The zoo has justified the killing of the giraffe by its membership of an international programme, the European Association of Zoos and Aquaria, whose standards dictate that only unrelated animals are allowed to breed. In addition, its membership of the programme means adoption can only take place where the adoptive zoo also subscribes to the programme. Whilst the European Association of Zoos and Aquaria said zoo animals were very rarely killed for conservation management they were fully supportive of the zoo’s decision.
Despite nearly 30,000 signatures pleading for Marius to be spared, offers from other zoos and even private individuals offering up to €500,000 to adopt the giraffe the zoo chose to go ahead with the killing on Sunday in front of a large audience including children, followed by an autopsy streamed live over the internet billed as an educational opportunity. Marius was not killed via a lethal injection so that his meat would be safe and his remains were then fed publically to the zoo’s lions and other big cats.
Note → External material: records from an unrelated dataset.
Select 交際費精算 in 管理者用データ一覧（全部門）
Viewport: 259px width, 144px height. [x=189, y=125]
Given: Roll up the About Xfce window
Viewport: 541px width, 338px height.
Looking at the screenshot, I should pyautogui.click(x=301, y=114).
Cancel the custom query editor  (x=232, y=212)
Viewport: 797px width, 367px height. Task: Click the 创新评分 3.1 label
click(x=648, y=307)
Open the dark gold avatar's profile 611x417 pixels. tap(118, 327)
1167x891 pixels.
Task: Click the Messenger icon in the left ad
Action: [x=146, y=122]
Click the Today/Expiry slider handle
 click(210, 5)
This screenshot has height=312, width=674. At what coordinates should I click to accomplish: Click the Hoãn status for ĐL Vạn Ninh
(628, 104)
Animal rights activists have argued that the growing emphasis on science over animal welfare means that animals like Marius, are at risk once they pass the cute baby animal phase. The killing of a healthy giraffe and the presentation of his dissection as a spectacle, demonstrates a potential danger whereby zoos in the future may move too far from animal welfare, concentrating more on the scientific make up of an animal than on the animal as a living creature with rights of its own.